The change was long over-due. Industry-wise GDP at factor cost, as it was known, was not only internationally incompatible but was also a misnomer. The international practice is to report industry-wise GVA at basic prices, not at factor cost. Moreover, at industry level, what we arrive at is GVA, not GDP. GDP is actually the aggregation of GVA of all industries with net indirect taxes added. Production taxes, less subsidies, when added to factor cost translate to basic prices.
Other reasons for the change include base year revision, in this instance, from FY05 to FY12. Base year revision happens every few years when, apart from changing the reference year to ensure the numbers reflect the changing structure of the economy, there are methodological improvements based on the latest available data. The new series incorporates conceptual changes and latest classification systems, as recommended by the SNA. The use of latest data is evident in the case of the trade sector, for instance, where NSSO’s latest survey data for FY11 (instead of NSSO’s FY00 data which was used in previous base revision) has been used to arrive at the base year numbers. The underlying indicator to carry forward trade estimates for the following years has also undergone a change from one based on volume to that based on value.
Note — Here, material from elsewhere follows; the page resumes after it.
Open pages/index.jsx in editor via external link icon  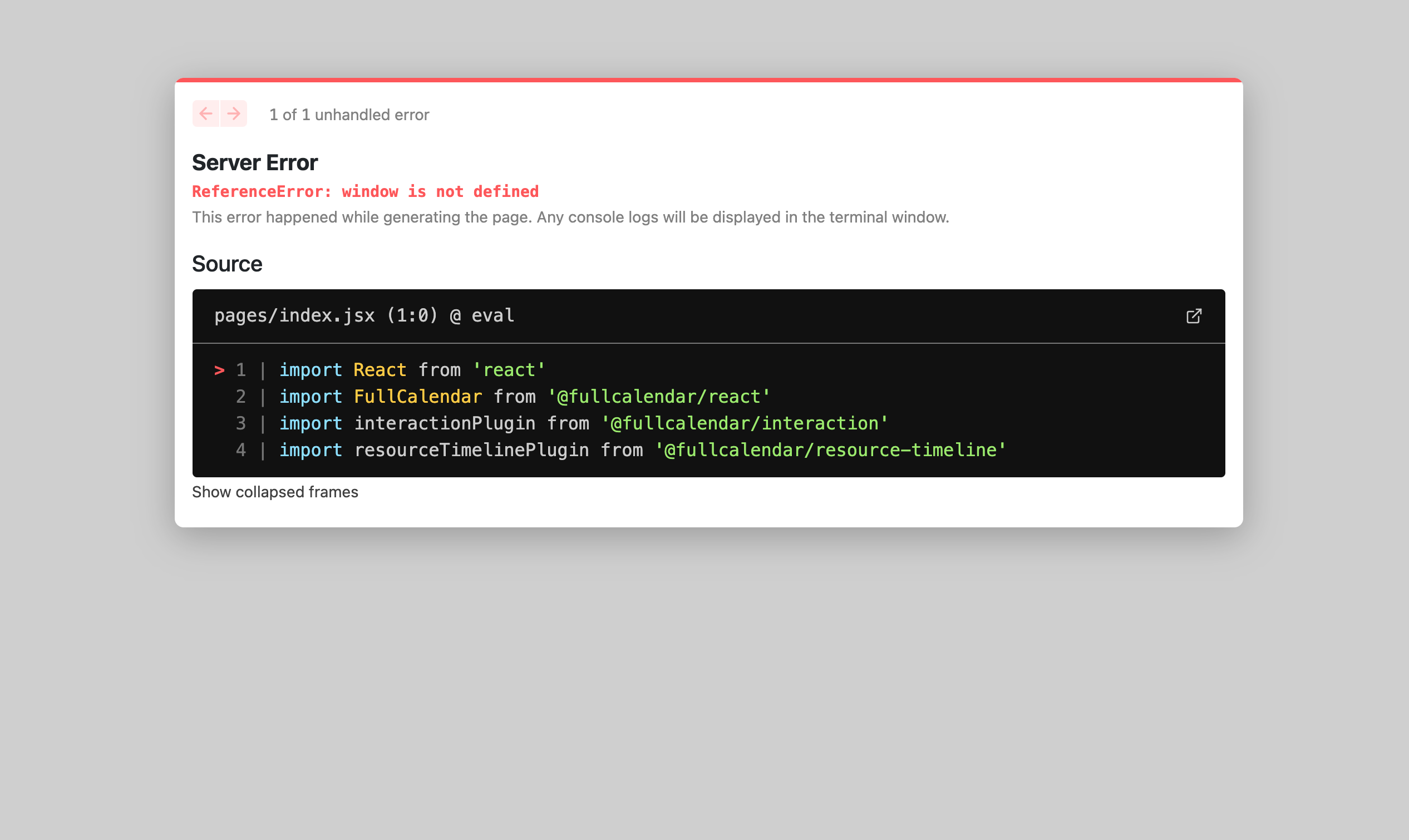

Another major change relates to the coverage of data. Instead of using the hitherto-followed establishment approach in mining and manufacturing sectors, the new estimates use the enterprise approach. This includes the post-manufacturing value-added through marketing and other services of, say, head offices and ancillary activities. This part of value-added was earlier being captured indirectly in the household sector, as the residual component of total value added after deducting the part obtained from the registered value-added, sourced from ASI (Annual Survey of Industries). Since ASI follows the establishment approach, this method resulted in an underestimation of registered, and hence the overall, manufacturing value-added. To overcome this, the new manufacturing as well as services GVA also includes the corporate financial statistics data of ministry of corporate affairs (MCA) to complete the picture.
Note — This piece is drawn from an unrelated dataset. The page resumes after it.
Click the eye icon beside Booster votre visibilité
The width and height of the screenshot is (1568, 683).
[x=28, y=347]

Apart from these, specific methodological changes have been made in arriving at the GVA estimates at industry or sector level. Among those worth mentioning is the change in the mining sector in which value-addition from extraction of sand has now been estimated through an indirect method, taking it as an input of construction sector. Likewise in the construction sector, long-outdated rates and ratios to estimate its GVA through commodity flow approach have been updated with new ones obtained through a recently conducted study. In the financial services sector, information from the accounts of stock brokers, stock exchanges, asset management companies, mutual funds and pension funds has also been included.
Every base year revision goes hand-in-hand with a refined methodology and this one is no exception. However, as the latest revision has shown, doubts as well as confusion and some temporary dissonance is inevitable. But that is no reason to give up the endeavour to constantly update our compilation systems to bring them on par with best global practices. Indeed, we would argue there is still room for further refinement.
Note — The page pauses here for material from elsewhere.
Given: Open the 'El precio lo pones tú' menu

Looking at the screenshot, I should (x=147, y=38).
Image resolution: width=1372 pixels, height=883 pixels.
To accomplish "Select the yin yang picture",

Statistics of minor forest products, for instance, are possibly an underestimate as these are based on only royalty values. Hence, there is a need for actual data comprising both production and price data of all forestry products for proper evaluation. Communication sector data from private companies is not complete and hence is based on proxy indicators. Data deficiency with regard to savings of private corporates and the household sector, particularly household saving in physical assets, which is estimated using the residual approach, is another area of deficiency. Ideally, independent household surveys should be conducted to collect such data. Likewise, compilation of PFCE (Private Final Consumption Expenditure) through the commodity flow approach—again using age-old rates and ratios for most of the consumption items, might be overstating or understating the actual PFCE. At present, nobody is sure.
Over the years, India, in common with a number of other countries has been working towards making its national accounts more robust, comprehensive and all-inclusive. However, this is a never-ending process. There will be scepticism, there will be denunciation; but the effort is not in vain and must not cease.